R. Patel is the eldest of two daughters. Her family migrated to the United States from India. She remains deeply rooted and involved in her native culture. We spoke about the nature of attractiveness in Indian society.
“Celebrities are a big deal with Indians,” she said.
This point is illustrated by the massive popularity of Bollywood movies, which have gained worldwide recognition. In the course of one day, 14 million Indians attend movies, according to Matt Rosenberg, a geography author.
“There was an actress, who wasn’t really big, but she was normal,” Patel said. “She wanted to be a size zero. She lost a lot of weight.
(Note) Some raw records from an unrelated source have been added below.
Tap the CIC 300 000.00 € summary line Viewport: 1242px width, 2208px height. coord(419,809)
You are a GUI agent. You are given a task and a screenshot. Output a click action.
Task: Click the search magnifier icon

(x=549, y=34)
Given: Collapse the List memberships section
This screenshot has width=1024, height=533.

Everyone who came into the industry after her was a size zero; or at least, it seemed like it.”
She mentioned that in the ’70s and ’80s actresses and models tended to be full-bodied women.
“More people used to be interested in something to grab on to, I guess,” Patel mused.
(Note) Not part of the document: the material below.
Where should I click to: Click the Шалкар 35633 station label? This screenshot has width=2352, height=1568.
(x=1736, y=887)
She believes that what is shown in the media and entertainment industries affects a society’s interpretation of beauty.
“It effects what young culture perceives to be the ideal image,” Patel said.
However, what is portrayed by popular culture is not always put into practice. Cities allow room for less traditional cultural choices.
“In the city, you can wear whatever you want—even Western clothes,” she said.
In contrast, villages are deeply rooted in traditional values and practices.
“India is so diverse in social classes. In villages, where there are poor people, men expect women to be fully covered and wear their saris. You have to wear your hair up once your married. Even young girls must wear braids,” she said.
Patel adds that an important component of a woman’s attractiveness in Indian culture is her ability to make a home and play the role of wife/mother.
“If you’re pretty, [that’s] great, but if you can’t take care of the house, it’s a drawback [to men],” she explained.
Patel does not let just these perceptions and traditions define her outlook.
“My mom has always taught me to love yourself the way you are.”